QUELLES SONT LES LIMITES ?
La conduite à distance de véhicules sur la voie publique pose un problème majeur : elle repose sur des connexions de données cellulaires susceptibles de se couper ou de présenter un délai, déconnectant le véhicule de l'opérateur à distance dans des situations potentiellement dangereuses.
Philip Koopman, professeur d'ingénierie à l'université Carnegie Mellon et expert en sécurité des véhicules autonomes, estime que cette approche peut convenir pour un petit déploiement test de 10 véhicules, comme le lancement initial de Tesla à Austin, mais il qualifie la téléopération de « technologie fondamentalement peu fiable ».
« Tôt ou tard, vous perdrez la connexion au pire moment », prévient-il. « S'ils ont bien préparé leur déploiement, cela ne devrait jamais arriver avec 10 voitures. Avec un million de véhicules, cela arrivera tous les jours. »
L'ancien PDG de Waymo, John Krafcik, partage cet avis, ajoutant que le temps de latence du signal cellulaire rend la conduite à distance « très risquée ».
À l'inverse, s'en remettre au véhicule pour demander de l'aide et laisser la décision finale à la machine comporte aussi des risques, selon Koopman, car cela ne garantit pas que le véhicule prendra la bonne décision.
Waymo n'a pas souhaité commenter les limites de son approche.

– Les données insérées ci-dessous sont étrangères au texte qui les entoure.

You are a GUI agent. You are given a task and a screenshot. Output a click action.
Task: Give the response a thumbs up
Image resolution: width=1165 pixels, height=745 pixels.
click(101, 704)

Koopman souligne également qu'il existe une limite au nombre de véhicules qu'une seule personne peut surveiller en toute sécurité.
Un groupe de parlementaires texans démocrates a demandé mercredi à Tesla de repousser le lancement de ses robotaxis à septembre, date d'entrée en vigueur d'une nouvelle loi sur la conduite autonome. Selon ces élus de la région d'Austin, ce report « serait dans l'intérêt de la sécurité publique et de la confiance envers les opérations de Tesla ».

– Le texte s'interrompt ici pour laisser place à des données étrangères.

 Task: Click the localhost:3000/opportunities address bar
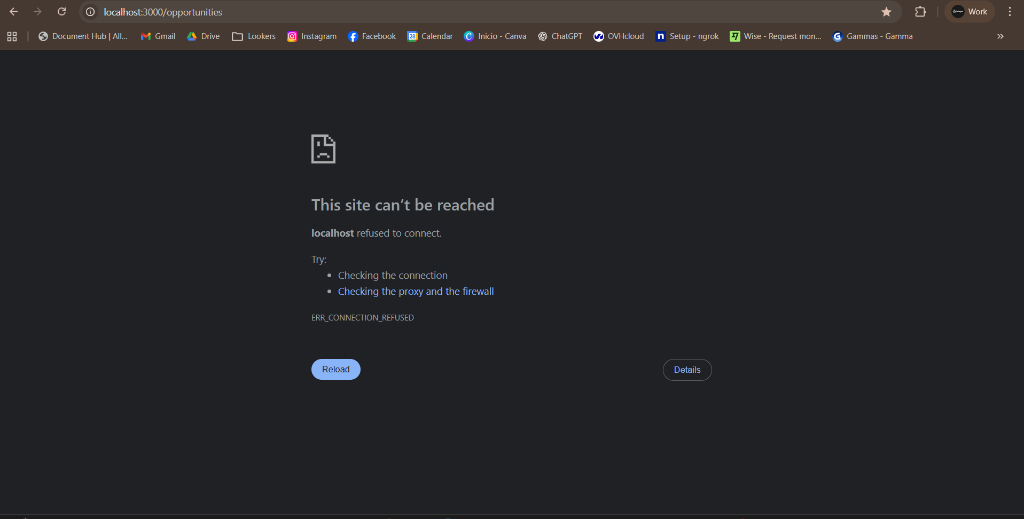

QUELLE EST L'APPROCHE DE TESLA ?
Depuis des années, Musk promet - sans concrétiser - que son logiciel avancé d'aide à la conduite Full Self-Driving (Supervised) deviendra totalement autonome et contrôlera les robotaxis. Cette année, il a annoncé que Tesla lancerait à Austin un service payant reposant sur une version « non supervisée » du logiciel.
« Des Tesla circuleront en liberté, sans personne à bord, en juin, à Austin », a-t-il déclaré à des analystes et investisseurs en janvier. En mai, il expliquait à CNBC que le robotaxi n'opérerait que dans les quartiers d'Austin jugés sûrs, éviterait les intersections complexes et serait surveillé par des humains.

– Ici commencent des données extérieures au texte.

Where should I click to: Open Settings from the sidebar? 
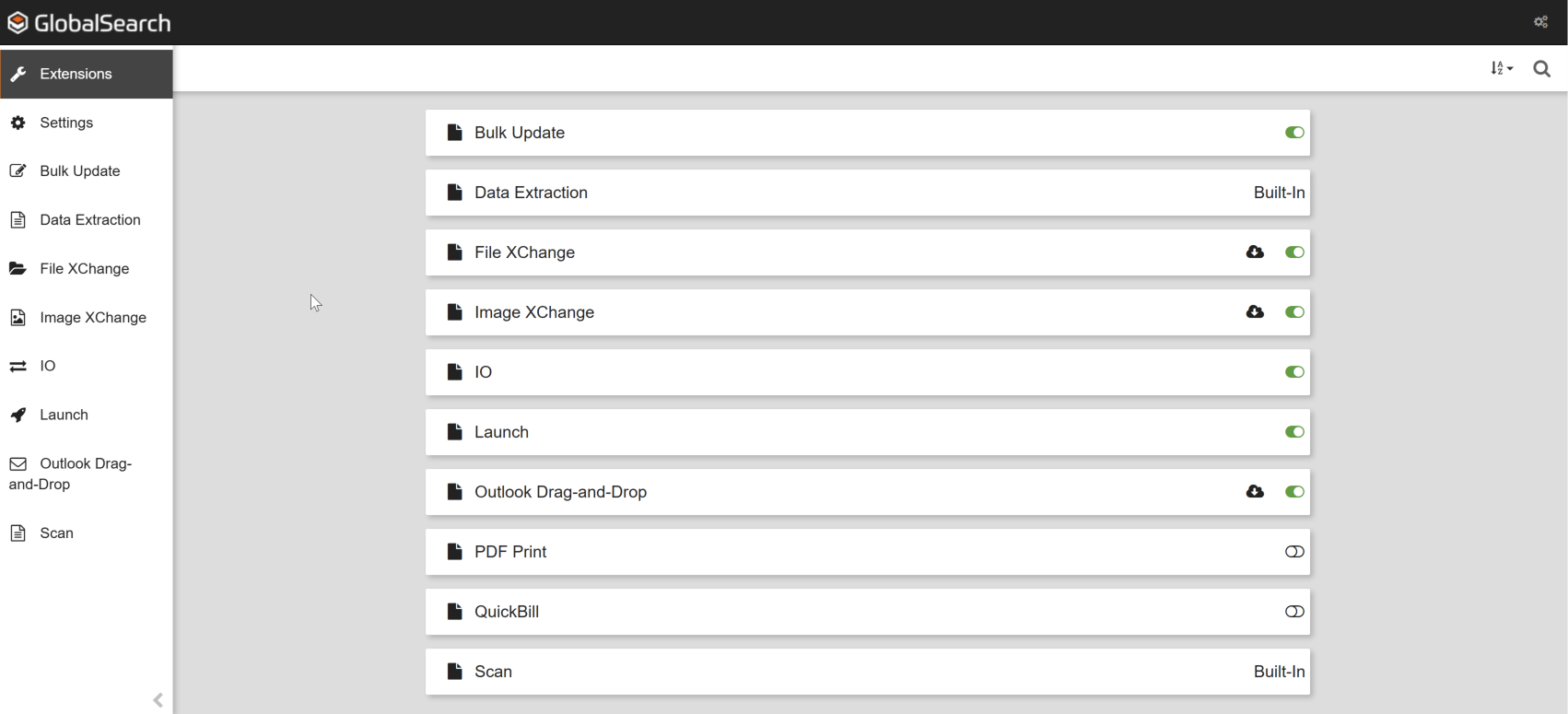point(66,123)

Les tâches précises des téléopérateurs restent floues.
Selon une source interne, les dirigeants de Tesla prévoient depuis longtemps de recourir à des téléopérateurs pouvant prendre le contrôle en cas de problème. Par exemple, si un robotaxi se retrouvait coincé dans une zone piétonne dense et ne savait plus comment procéder, un téléopérateur humain pourrait alors reprendre la main et le guider.
Tesla a publié des offres d'emploi pour des postes de téléopération, indiquant que l'entreprise devait pouvoir « accéder et contrôler » à distance ses véhicules autonomes et ses robots humanoïdes. Ces employés seraient capables d'« exécuter à distance des tâches complexes et délicates », précise l'annonce.
Tesla n'a pas répondu aux demandes de commentaires.
« Nous sommes extrêmement paranoïaques en matière de sécurité », a insisté Musk avant le lancement.